Reviewed by CH Yoo (Civil Eng Dept, Auburn Univ, 238 Harbert Eng Center, Auburn AL 36849-5333).
This is a very useful reference book on analysis and optimization of prismatic and axisymmetric shell structures. Optimization presented in this book is based on mini-/maximizing objective functions dealing with structural shapes, weight, buckling strengths, and/or natural frequencies of structures like many other books written on the subject of structural optimization. Optimum structural design in a general sense encompassing many intangible variables including minimum overall cost, maintenance, long term performance (fatigue, corrosion), aesthetics, and owner’s satisfaction, is perhaps beyond the realm of mathematical tools.
The book is divided into five parts. Part I: Introduction (Chs 1–3), Part II: Static Analysis and Optimization (Chs 4–6), Part III: Free Vibration Analysis and Optimization (Chs 7–9), Part IV: Dynamic and Buckling Analysis and Optimization (Chs 10–11), and Part V: CD-ROM.
Chapter 1 lays down the foundation of the book including the main objective of the book, review of previous work, limitations and scope of the work, basic definition of terminology, and layout of the book. Chapter 2 deals with structural shape definition and automatic mesh generation. Chapter 3 presents structural optimization methods and algorithms dealing with classification of problems treated, overview of optimization algorithms, and sensitivity analysis.
Chapter 4 verifies the validity of the basic finite element formulation for shells of revolution by comparing the solutions with a few benchmark examples. Chapter 5 presents the basic finite strip formulation for prismatic shells. The analysis is carried out using Mindlin-Reissner finite strips. Using a single cell and multi-cell curved box-girder bridge examples to test the developed method appears to be ill-advised as the procedures and dimensions presented in the book are far from those used in practice. Most concrete box-girders, if not all, are post-tensioned. As a consequence, thicknesses of concrete boxes are frequently determined to accommodate the pre-stressing forces. In the case of steel-concrete composite box-girders, the dimensions of the steel box are frequently determined considering it as a semi- or completely open cross section (tub-girder) under the construction loads.
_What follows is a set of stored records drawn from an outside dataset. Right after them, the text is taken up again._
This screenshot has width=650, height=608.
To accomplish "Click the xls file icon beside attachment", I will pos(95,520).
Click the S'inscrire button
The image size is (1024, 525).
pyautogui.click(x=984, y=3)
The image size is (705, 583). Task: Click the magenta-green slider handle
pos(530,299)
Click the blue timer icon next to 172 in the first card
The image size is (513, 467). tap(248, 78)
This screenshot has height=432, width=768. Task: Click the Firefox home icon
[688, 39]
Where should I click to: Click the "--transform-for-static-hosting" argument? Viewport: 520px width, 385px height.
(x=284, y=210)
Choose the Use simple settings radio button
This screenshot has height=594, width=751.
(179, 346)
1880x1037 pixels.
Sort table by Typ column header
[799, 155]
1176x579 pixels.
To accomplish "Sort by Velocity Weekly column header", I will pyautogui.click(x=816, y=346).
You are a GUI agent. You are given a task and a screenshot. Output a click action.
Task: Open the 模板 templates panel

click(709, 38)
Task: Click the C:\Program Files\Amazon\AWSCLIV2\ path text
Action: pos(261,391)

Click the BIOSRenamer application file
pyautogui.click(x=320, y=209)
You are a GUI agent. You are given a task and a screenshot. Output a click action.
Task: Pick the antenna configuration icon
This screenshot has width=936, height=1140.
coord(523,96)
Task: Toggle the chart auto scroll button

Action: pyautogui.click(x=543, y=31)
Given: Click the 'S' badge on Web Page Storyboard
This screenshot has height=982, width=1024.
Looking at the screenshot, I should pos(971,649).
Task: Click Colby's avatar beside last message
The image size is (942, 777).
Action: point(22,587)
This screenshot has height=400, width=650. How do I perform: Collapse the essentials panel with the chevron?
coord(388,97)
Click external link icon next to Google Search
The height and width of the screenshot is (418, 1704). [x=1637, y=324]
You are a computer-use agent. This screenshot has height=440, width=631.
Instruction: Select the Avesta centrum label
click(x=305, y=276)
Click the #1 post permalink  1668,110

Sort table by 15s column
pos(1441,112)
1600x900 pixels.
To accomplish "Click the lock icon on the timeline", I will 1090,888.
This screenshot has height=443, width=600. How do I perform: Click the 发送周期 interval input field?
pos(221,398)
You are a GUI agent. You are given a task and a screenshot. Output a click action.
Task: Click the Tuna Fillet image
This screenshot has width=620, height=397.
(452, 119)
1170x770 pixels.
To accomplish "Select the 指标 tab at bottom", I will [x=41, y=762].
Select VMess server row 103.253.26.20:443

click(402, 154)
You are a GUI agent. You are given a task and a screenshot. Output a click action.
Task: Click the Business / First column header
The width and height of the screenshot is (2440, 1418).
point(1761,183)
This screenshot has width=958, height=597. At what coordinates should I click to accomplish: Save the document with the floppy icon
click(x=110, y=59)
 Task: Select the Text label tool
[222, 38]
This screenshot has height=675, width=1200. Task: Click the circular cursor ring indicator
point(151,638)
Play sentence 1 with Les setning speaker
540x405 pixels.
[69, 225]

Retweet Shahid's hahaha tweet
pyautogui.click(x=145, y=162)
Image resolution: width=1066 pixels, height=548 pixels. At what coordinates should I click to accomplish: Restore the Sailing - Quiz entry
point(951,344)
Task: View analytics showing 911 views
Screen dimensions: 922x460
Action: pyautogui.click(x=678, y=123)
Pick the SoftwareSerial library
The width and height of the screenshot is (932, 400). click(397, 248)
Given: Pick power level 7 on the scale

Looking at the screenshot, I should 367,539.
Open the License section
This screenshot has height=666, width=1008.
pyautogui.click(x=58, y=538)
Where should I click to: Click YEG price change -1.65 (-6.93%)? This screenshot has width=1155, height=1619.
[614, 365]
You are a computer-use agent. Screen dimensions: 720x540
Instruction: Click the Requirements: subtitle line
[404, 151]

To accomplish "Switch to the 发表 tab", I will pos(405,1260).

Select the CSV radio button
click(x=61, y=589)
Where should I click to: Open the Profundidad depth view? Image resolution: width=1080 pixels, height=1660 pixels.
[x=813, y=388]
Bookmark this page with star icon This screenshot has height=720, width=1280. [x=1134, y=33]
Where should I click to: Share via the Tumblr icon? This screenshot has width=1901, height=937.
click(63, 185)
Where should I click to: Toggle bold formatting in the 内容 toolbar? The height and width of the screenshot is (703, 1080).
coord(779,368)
Chapter 6 deals with structural optimization of shells of revolution and prismatic shells. Because of the simple objective functions (weight minimization or strain energy minimization) employed, very interesting (impractical) optimal thickness variations of a cylindrical tank or a square plate emerge.
Chapters 7 and 8 are devoted to the basic finite element formulation for vibrating axisymmetric shells and the finite strip formulation for vibrating prismatic shells, respectively. Mindlin-Reissner theory is used for the analysis. Chapter 9 is concerned with structural shape and thickness optimization of vibrating axisymmetric and prismatic plates and shells. The objective function to be maximized is the fundamental frequency.
Buckling analysis and optimization of prismatic and axisymmetric plate and shell structures are presented in Chapter 10. Chapter 11 considers additional approach to the analysis of axisymmetric and prismatic shells. Included in this chapter are some very interesting comparisons of numerical solutions obtained using the developed computer program and known closed form solutions.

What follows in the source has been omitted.